Encore plus enigmatique que le mode de fonctionnement des femmes…..C’est pour dire!
surprenant en effet !
Un grand MERCI à vous DR goulu.
Comprenez vous mieux maintenant en quoi un esprit particulier peut se poser des questions particulières et trouver comment tirer partie des réponses trouvées?
Comment configurer une « situation » pour qu’elle produise plus que son original classique et en extrapolant comme je l’ai fait:comment passer de zéro à quelque chose….
C’est simplement la preuve qu’une infime subtilité technique peut tout changer.

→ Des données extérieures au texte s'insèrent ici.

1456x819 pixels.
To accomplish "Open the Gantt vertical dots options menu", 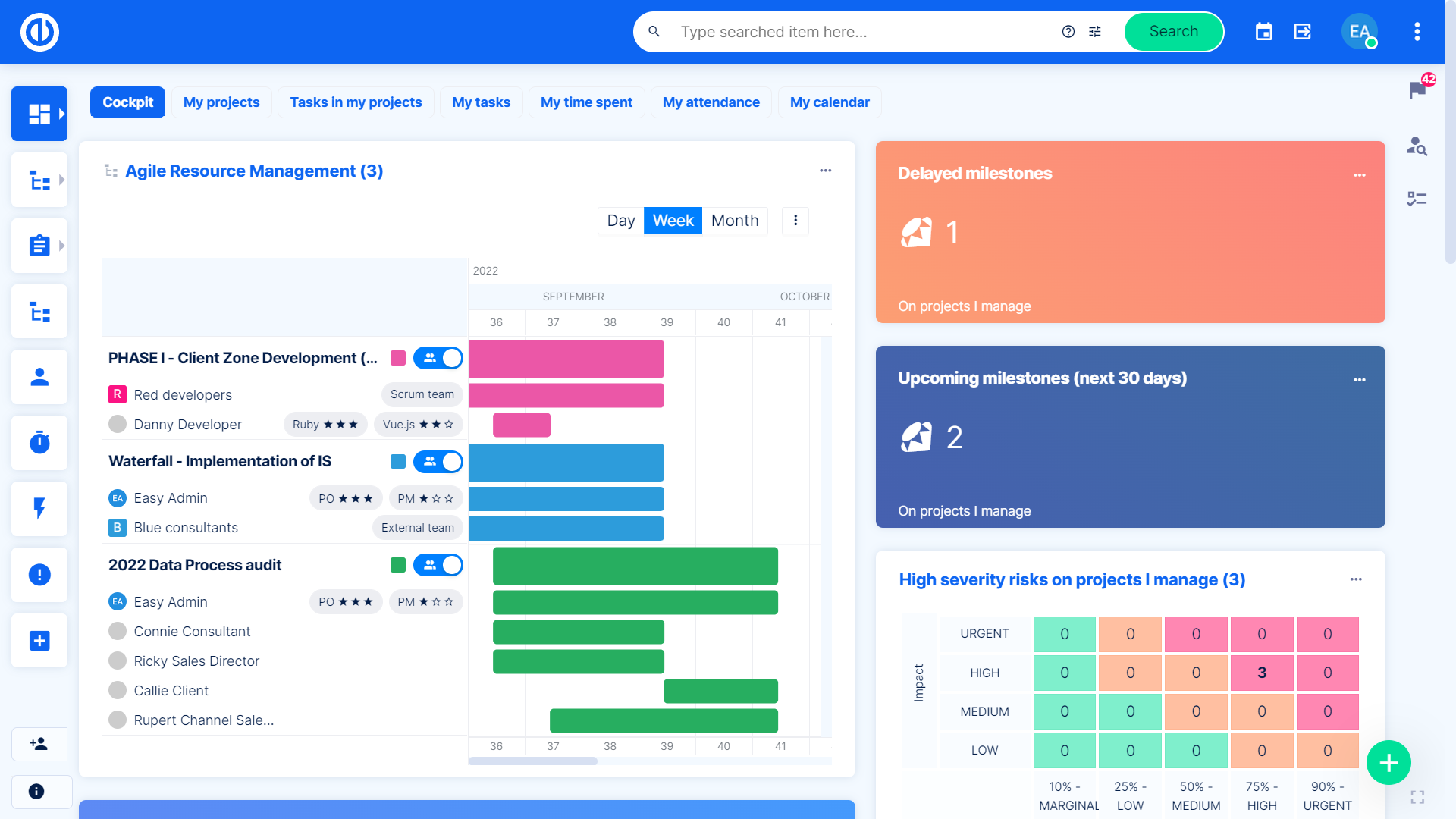I will pos(795,221).
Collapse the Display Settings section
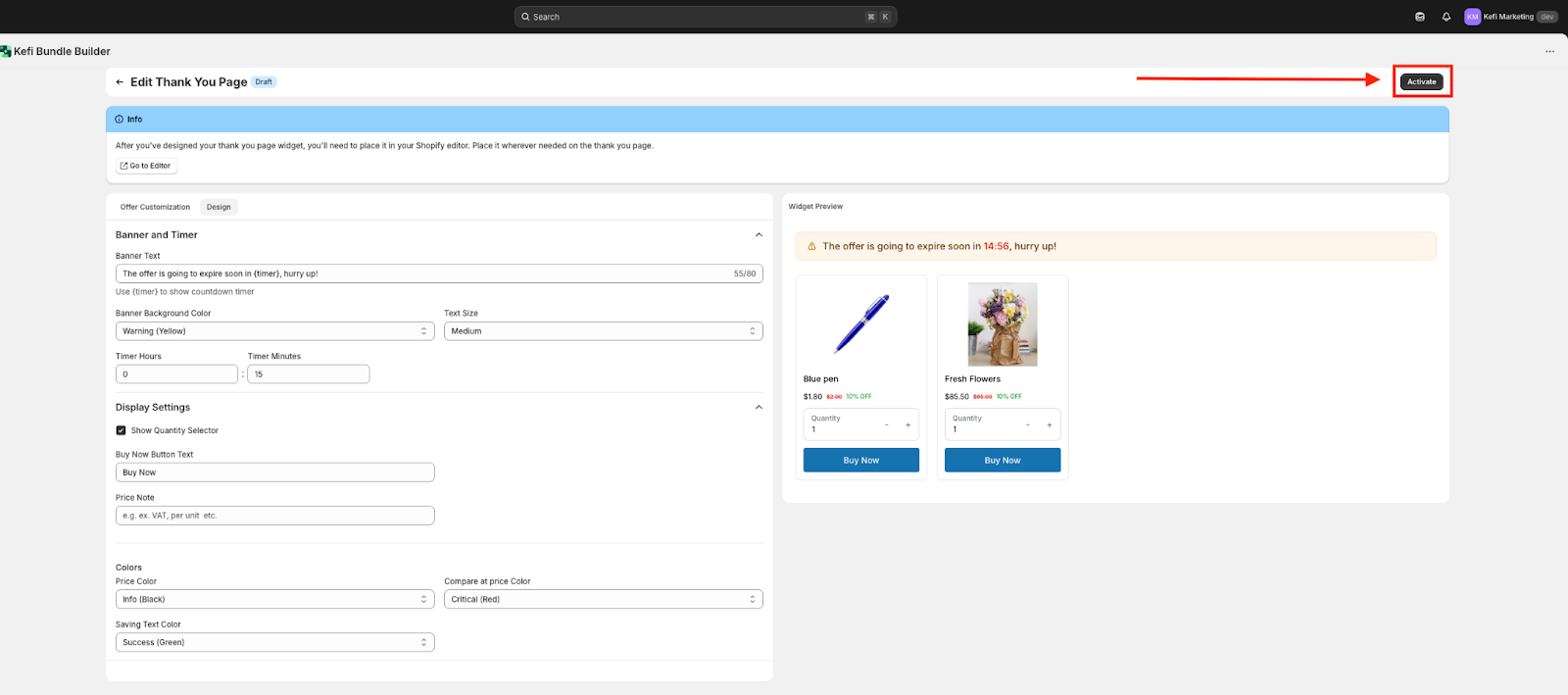1568x695 pixels. 759,408
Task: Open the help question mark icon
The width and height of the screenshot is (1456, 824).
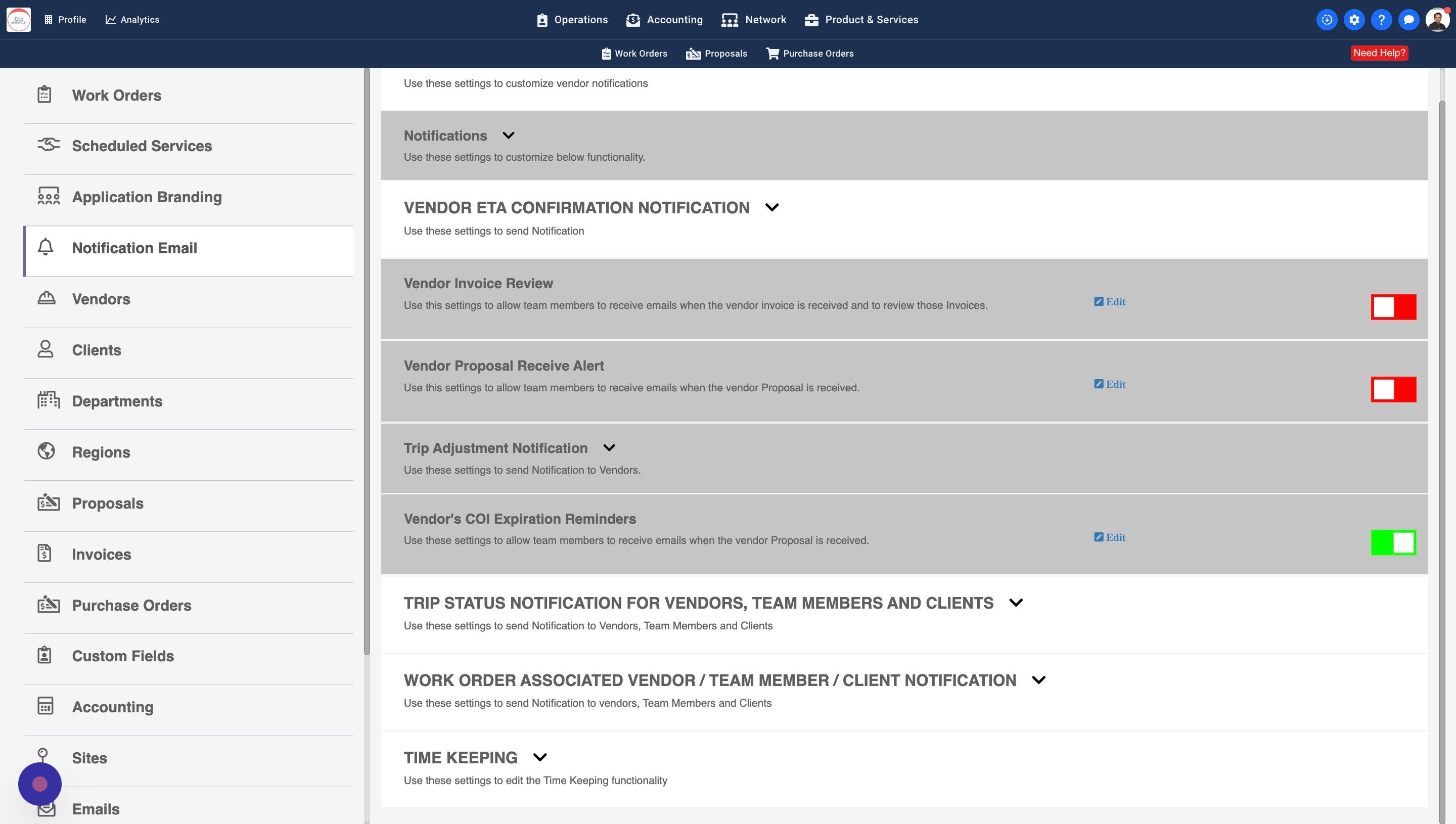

Ca montre surtout qu’une bonne compréhension de la physique est indispensable pour découvrir ou inventer des systèmes qui fonctionnent 😉
Celui là est sympa, mais je le trouve beaucoup moins surprenant que le DDWFTTW par exemple.
Oui, et oui. O:-)
Un article très intéressant en effet, et qui m’a rappelé les interminables discussions avec les complotistes du 11 septembre sur la vitesse d’effondrement des Twin Towers … on voit en l’occurrence que des tas d’effets contre-intuitifs peuvent se produire et que les « on voit bien que » sont à prendre avec prudence.
Merci pour avoir relevé l’article, et pour la traduction !
Personnellement ce qui m’étonne, c’est que tu sois encore étonné de toujours t’étonner ! 😉
en fait le dernier paragraphe fait toujours partie de la traduction, et je m’y reconnais à 100%, donc je ne suis pas seul 😉
Et donc finalement tu apportes toi-même la preuve pas l’exemple qu’intuitivement(*), on peut quand même arriver à comprendre véritablement certaines choses 😉
(*) parce que mon incommensurable intelligence analytique n’était pas intervenue, sur ce coup, je m’étais juste laissé bercer par la poésie de ton âme d’enfant émerveillé. :o)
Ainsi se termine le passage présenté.